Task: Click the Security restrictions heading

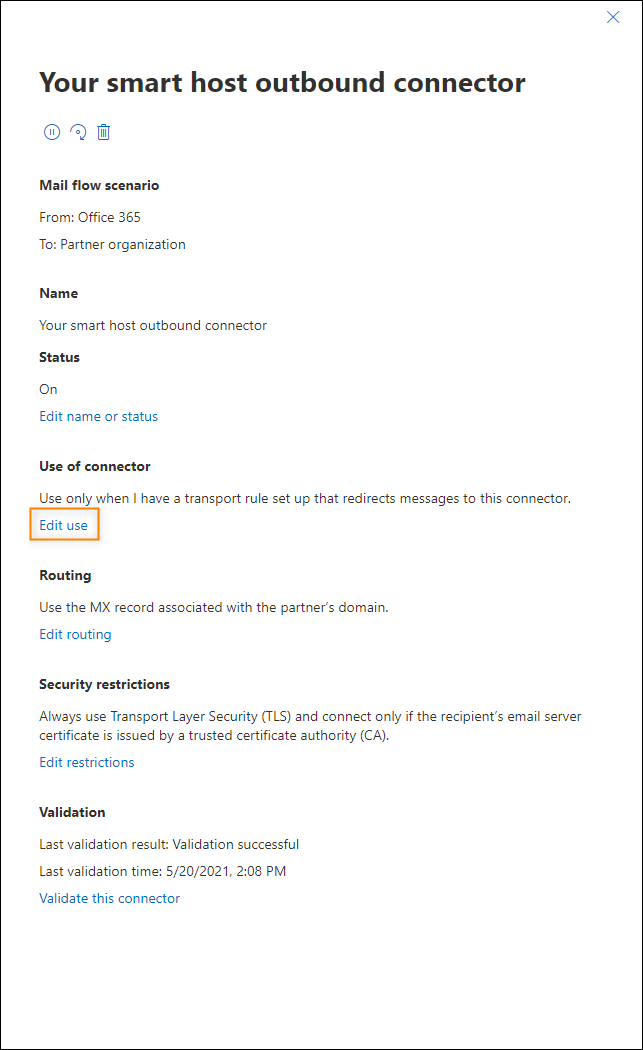Action: (104, 684)
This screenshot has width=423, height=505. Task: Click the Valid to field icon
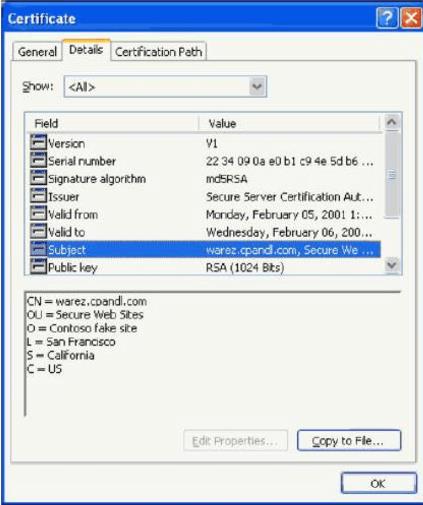(x=38, y=231)
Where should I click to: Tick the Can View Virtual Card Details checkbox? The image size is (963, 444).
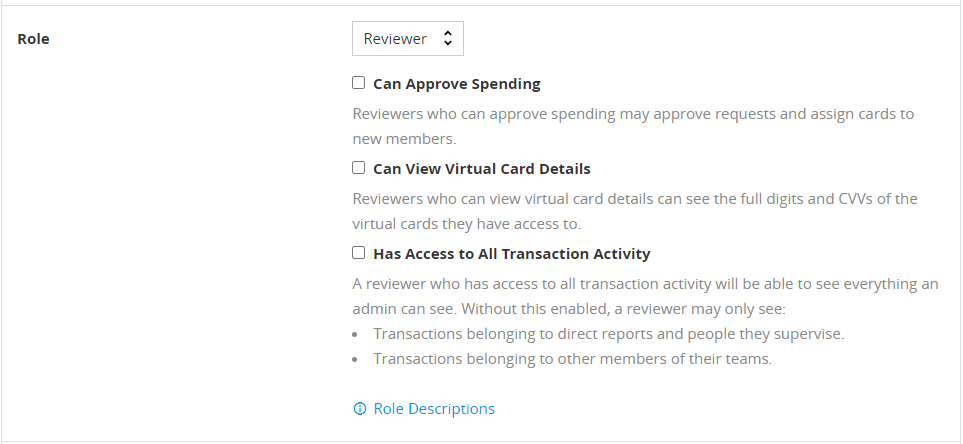coord(359,168)
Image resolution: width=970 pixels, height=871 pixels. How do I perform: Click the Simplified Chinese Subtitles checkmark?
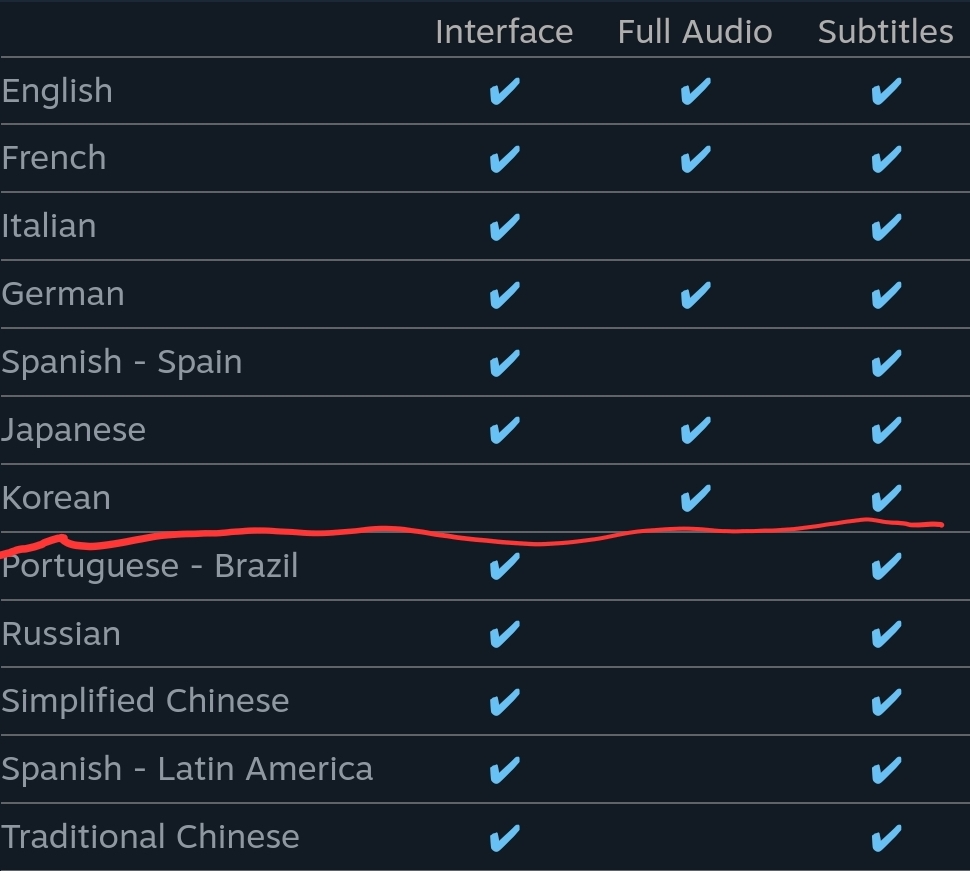(x=886, y=702)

* * * * * * * * *

» Task prompt
All lines from the one bearing "Where should I" through the last line of the records, and only those, should be duplicated exactly; no picture belongs in the copy.

» Exercise solution
Where should I click to: Tick the Can View Virtual Card Details checkbox? The image size is (963, 444).
coord(359,168)
Image resolution: width=970 pixels, height=871 pixels. How do I perform: Click the Simplified Chinese Subtitles checkmark?
(x=886, y=702)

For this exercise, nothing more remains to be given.